As far as i know there are many people who still didn`t see the movie








So here is another chance.

Here is the Link

You have to have BitTorrent installed in order to download this!


----------



## elTwitcho (Jun 22, 2004)

This f*cker is downloading too fast and now I can't play xbox live, it's a wierd complaing, but god damnit.

Is it good?

EDIT: Woah, hold on a second. I'm downloading at 130kb/s, have 60 megs downloaded already and it says 2 and a half hours remaining... how the hell big is this file?


----------



## Methuzela (Apr 27, 2004)

thanks man always wanted to see this, i know what im watching tonihgt!! awesome.


----------



## shoe997bed263 (Oct 15, 2004)

thanx mate great vid


----------



## Neo (Mar 4, 2004)

Do not close your clients after downloading. I Can`t seed it every day $)


----------



## JAC (Jan 19, 2004)

Thanks a lot dude, you're the man!


----------



## waspride (Jun 13, 2004)

Hopefully it will still be up when im home on break.


----------



## Neo (Mar 4, 2004)

It is always up, just depends on whether there are any seeders with 100% complete.


----------



## JAC (Jan 19, 2004)

I just watched, great show, I liked it even more than wolf in the water.

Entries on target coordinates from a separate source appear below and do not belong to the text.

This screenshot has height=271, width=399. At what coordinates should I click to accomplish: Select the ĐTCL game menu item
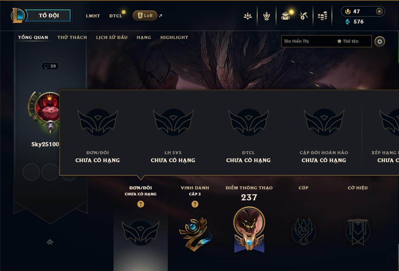tap(116, 16)
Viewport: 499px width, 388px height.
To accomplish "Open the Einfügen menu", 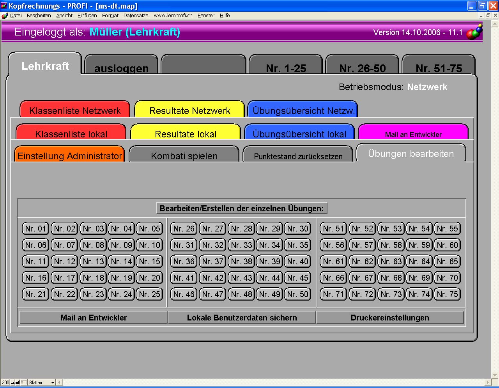I will click(87, 16).
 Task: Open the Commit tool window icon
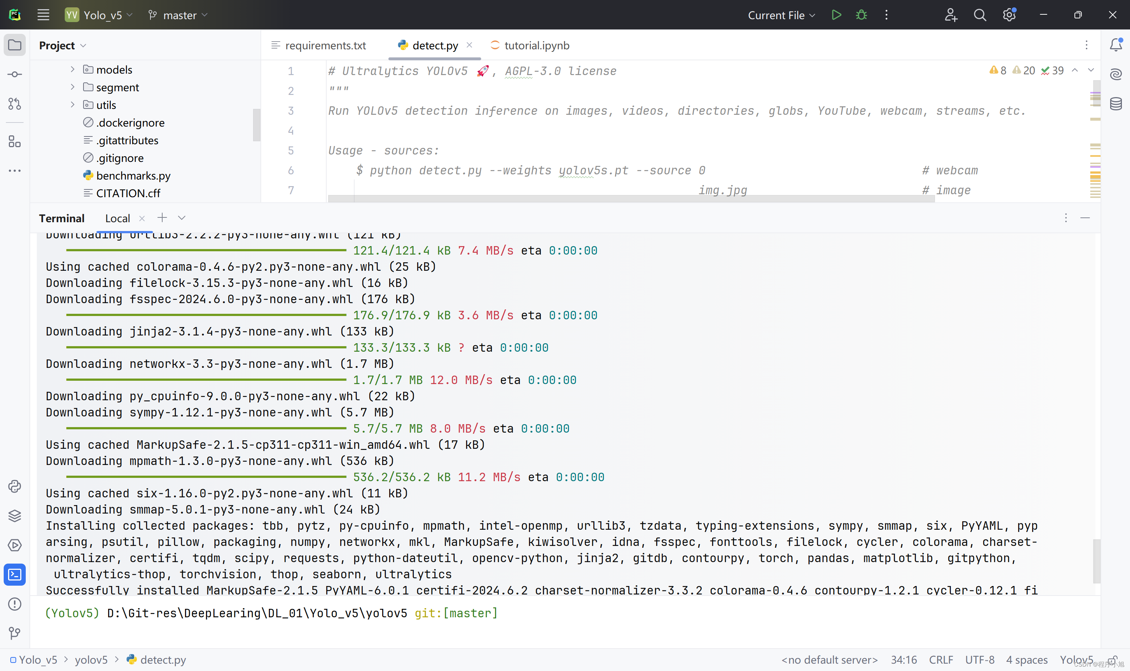[14, 74]
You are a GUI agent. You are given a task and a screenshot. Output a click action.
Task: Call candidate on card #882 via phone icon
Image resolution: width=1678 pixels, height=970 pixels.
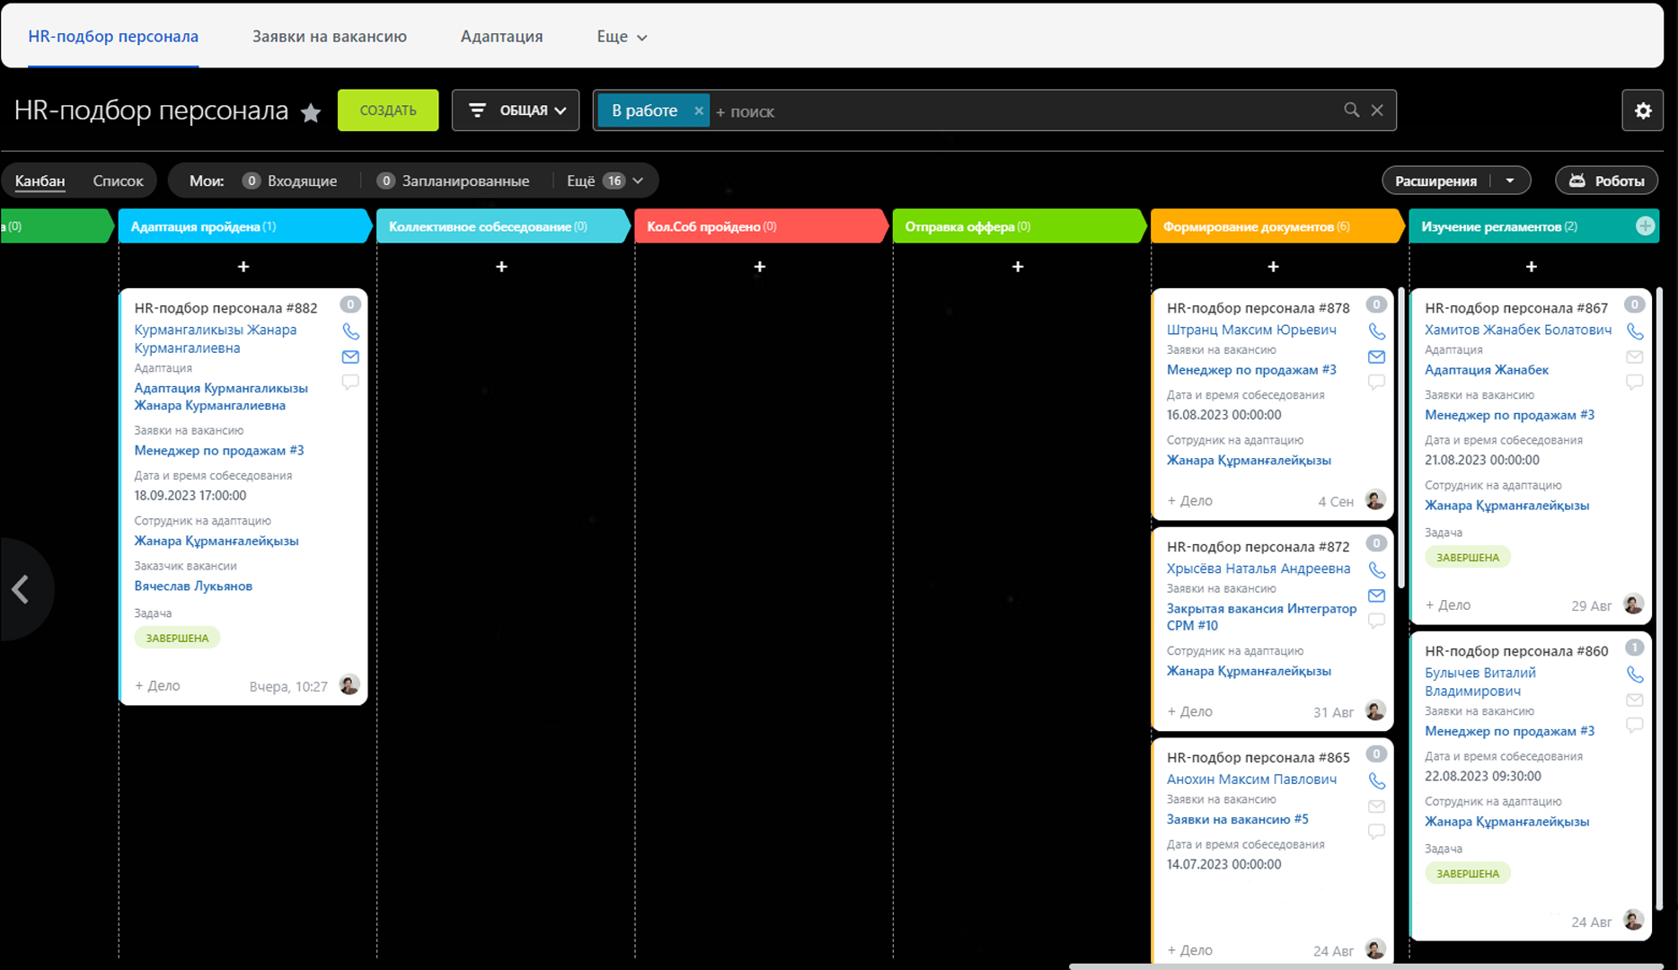tap(350, 331)
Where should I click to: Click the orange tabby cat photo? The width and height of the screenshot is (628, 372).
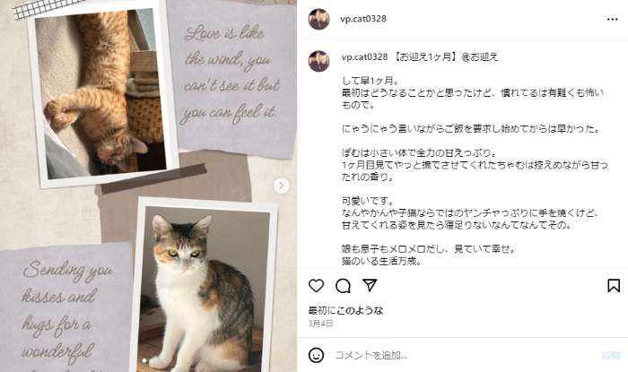click(x=102, y=93)
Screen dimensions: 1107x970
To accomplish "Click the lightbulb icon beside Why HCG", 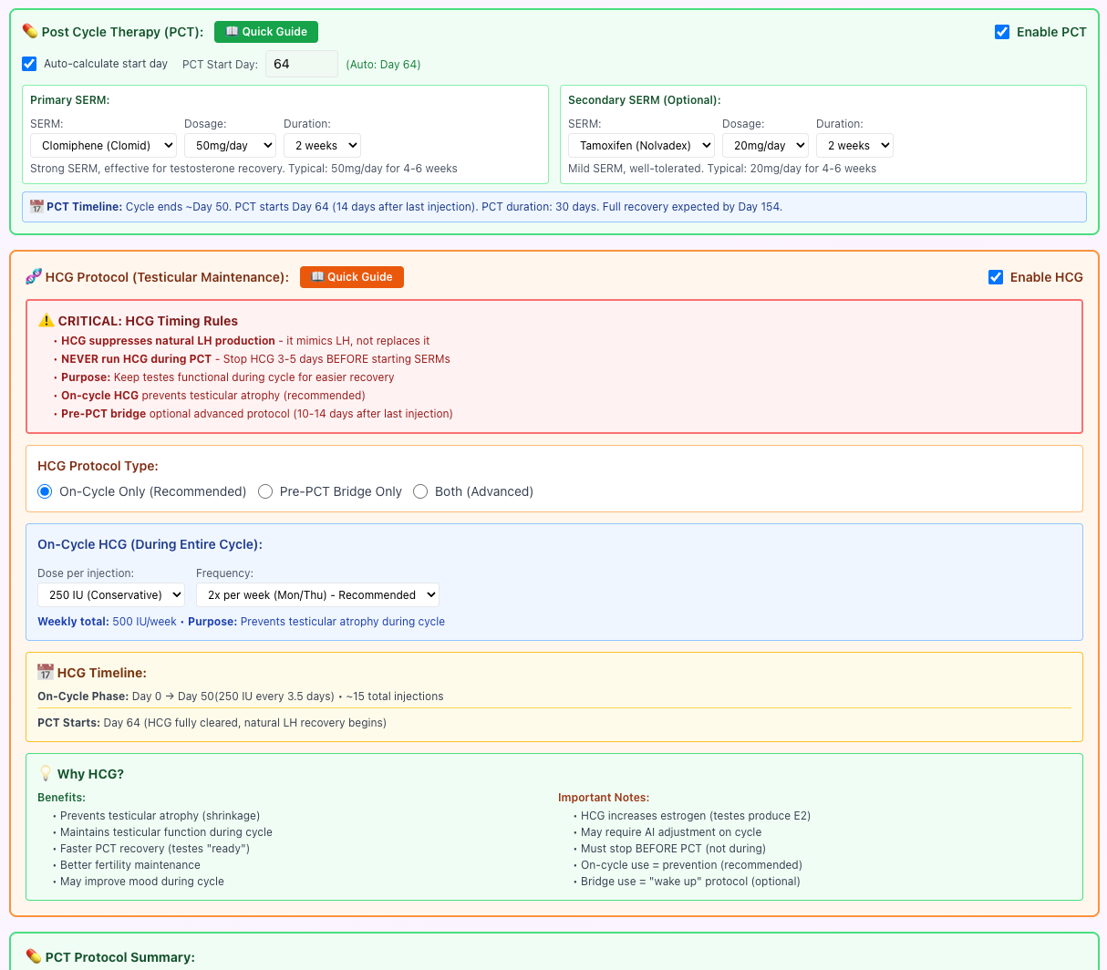I will (47, 773).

Ill keep mine open so download away.


----------



## mattd46612 (Mar 8, 2005)

I am currently seeding Wolves in the Water and when I finish this one I will seed this also. I can only upload at 30KB/S but I will do so until pigs fly. Its great stuff and everyone deserves to watch it.


----------



## elTwitcho (Jun 22, 2004)

I tend to agree with you JAC, it was far more interesting than wolves in the water and thankfully didn't straw off into some stupid capibara bullshit. I got a bit frustrated seeing people eating those piranhas though, I just wanted to bust in on there dinner and start yelling "You idiots! Those would make great [email protected]#[email protected]#"


----------



## eL ChiNo LoCo (Apr 16, 2004)

Neo, your the best man! Always providing us these videos! Loved the Water Wolves one! Appreciate it.


----------



## Joga Bonito (Oct 30, 2004)

did not work.. i got this message

View attachment 53334


----------



## mattd46612 (Mar 8, 2005)

Azureus is a far better bit torrent client and its much easier to use. Download it here 
http://prdownloads.sourceforge.net/azureus...up.exe?download


----------



## Neo (Mar 4, 2004)

henry 79 said:


> did not work.. i got this message
> 
> View attachment 53334
> 
> [snapback]939805[/snapback]​










)) Kid mistake









save torrent as
then start from hdd - not from site


----------



## fung88 (Feb 3, 2005)

awesome video neo!!! i also like this one better then Wolf in Water!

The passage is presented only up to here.